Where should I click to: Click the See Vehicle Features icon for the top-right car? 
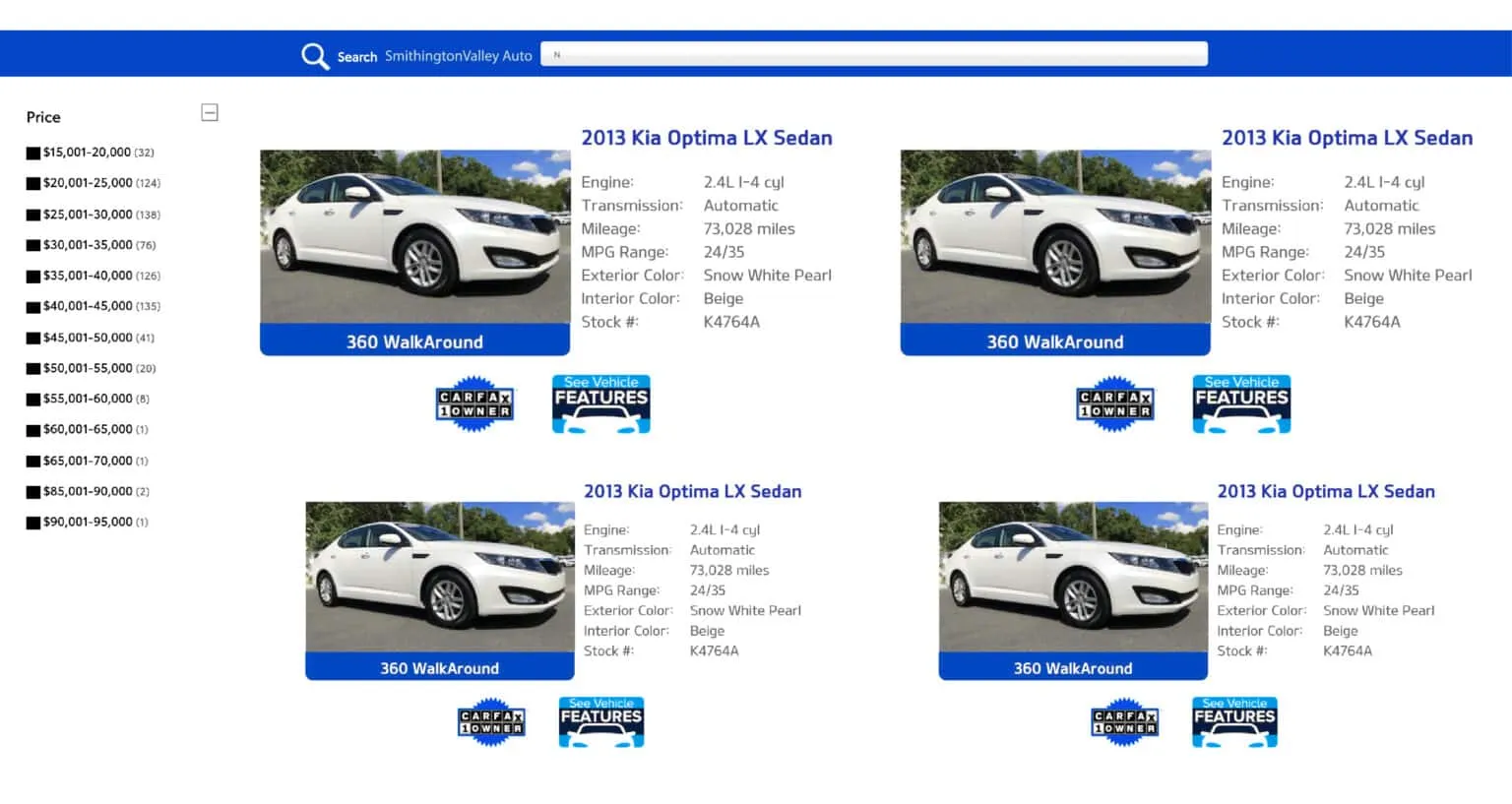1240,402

...

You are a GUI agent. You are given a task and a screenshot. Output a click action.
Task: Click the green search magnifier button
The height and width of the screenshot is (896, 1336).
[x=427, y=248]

• Request
Report every line of the records above that contains the word "screenshot", copying each such line in full.

• Finished exercise
You are a GUI agent. You are given a task and a screenshot. Output a click action.
The height and width of the screenshot is (896, 1336).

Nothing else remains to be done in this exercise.